Jakarta, 19 Februari 2025 – Pusat Pengembangan Sumber Daya Manusia Ketenagalistrikan, Energi Baru Terbarukan, dan Konservasi Energi (PPSDM Ketenagalistrikan EBTKE) kembali menggelar pelatihan dan sertifikasi Pengawas Operasional Pertama (POP) Panas Bumi. Kegiatan ini berlangsung secara daring pada 17–21 Februari 2025 dan diikuti oleh 35 peserta dari berbagai sektor industri panas bumi.
Pelatihan ini secara resmi dibuka oleh Elin Lindiasari. Dalam sambutannya, ia menegaskan bahwa sejak tahun 2001, PPSDM Ketenagalistrikan EBTKE terus berkomitmen dalam pengembangan sumber daya manusia di bidang energi terbarukan, termasuk panas bumi. Program pelatihan ini bertujuan untuk meningkatkan kompetensi peserta dalam pengawasan operasional guna mendukung pengembangan energi bersih dan berkelanjutan di Indonesia.

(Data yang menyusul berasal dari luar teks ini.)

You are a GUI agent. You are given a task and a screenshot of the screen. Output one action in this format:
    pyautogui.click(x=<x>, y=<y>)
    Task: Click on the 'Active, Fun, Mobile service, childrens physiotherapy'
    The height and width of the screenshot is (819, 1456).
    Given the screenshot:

Sebagai bagian dari proses seleksi dan penilaian kompetensi, peserta diwajibkan menyerahkan portofolio sebelum mengikuti pelatihan. Selain pembekalan materi, peserta juga menjalani ujian sertifikasi. Peserta yang dinyatakan kompeten akan memperoleh sertifikat sebagai Pengawas Operasional Pertama di industri panas bumi.
Aperta Ledy Alam, S.T., M.T., yang membawakan berbagai materi penting, antara lain: Regulasi terkait panas bumi, Tugas dan tanggung jawab pengawas operasional terhadap K3LL (Kesehatan, Keselamatan Kerja, dan Lindungan Lingkungan), Penyusunan dan penerapan rencana kerja K3 dan LL, Teknik komunikasi efektif, Inspeksi dan penilaian risiko, Investigasi kecelakaan panas bumi, Implementasi Sistem Manajemen K3 (SMK3) panas bumi.
Dalam sesi investigasi kecelakaan, Aperta menyoroti pentingnya memahami rasio kecelakaan. Ia menjelaskan bahwa dalam setiap satu kecelakaan fatal, biasanya terdapat 10 kejadian kecelakaan ringan, 30 insiden yang menyebabkan kerusakan aset, serta 600 insiden hampir celaka (near miss). Oleh karena itu, tindakan preventif menjadi hal yang krusial.
Lebih lanjut, ia menekankan bahwa setiap kecelakaan pasti memiliki gejala atau tanda-tanda awal. Pengawas operasional harus memahami perbedaan antara penyebab langsung dan penyebab dasar kecelakaan, serta bagaimana melakukan perbaikan baik secara sementara maupun permanen.
Tanggung Jawab Pengawas dan Investigasi Kecelakaan
Pengawas operasional memiliki peran penting dalam investigasi kecelakaan, di antaranya:
Tidak mengubah kondisi lokasi kecelakaan sebelum penyelidikan selesai, kecuali untuk pertolongan pertama, Mengumpulkan fakta dan informasi yang relevan,
Melakukan analisis penyebab kecelakaan, Mengambil tindakan perbaikan untuk mencegah kejadian serupa di masa depan.
Kecelakaan kerja dalam industri panas bumi dikategorikan berdasarkan tingkat cedera: Cedera ringan: Mengakibatkan pekerja tidak bisa bekerja selama 1 hari hingga kurang dari 3 minggu. Cedera berat: Pekerja tidak dapat bekerja lebih dari 3 minggu atau mengalami cacat tetap. Cedera fatal: Mengakibatkan kematian dalam waktu 24 jam setelah kejadian. Dampak Ekonomi dan Penanggulangan Kecelakaan
Aperta juga membahas biaya yang timbul akibat kecelakaan kerja, yang dibagi menjadi:
Biaya langsung: Termasuk biaya pengobatan dan kompensasi pekerja yang cedera. Biaya tidak langsung: Kerugian akibat terganggunya operasional, perbaikan alat, dan dampak psikologis bagi pekerja lainnya.
Sebagai penutup, pelatihan ini juga menekankan pentingnya respons cepat terhadap keadaan darurat, mulai dari pengendalian di lokasi kejadian, pertolongan pertama, hingga investigasi menyeluruh untuk mencegah kecelakaan serupa di masa depan.
Dengan terselenggaranya pelatihan ini, PPSDM Ketenagalistrikan EBTKE berharap dapat mencetak lebih banyak tenaga ahli yang kompeten dalam mengelola industri panas bumi yang aman, efisien, dan berkelanjutan.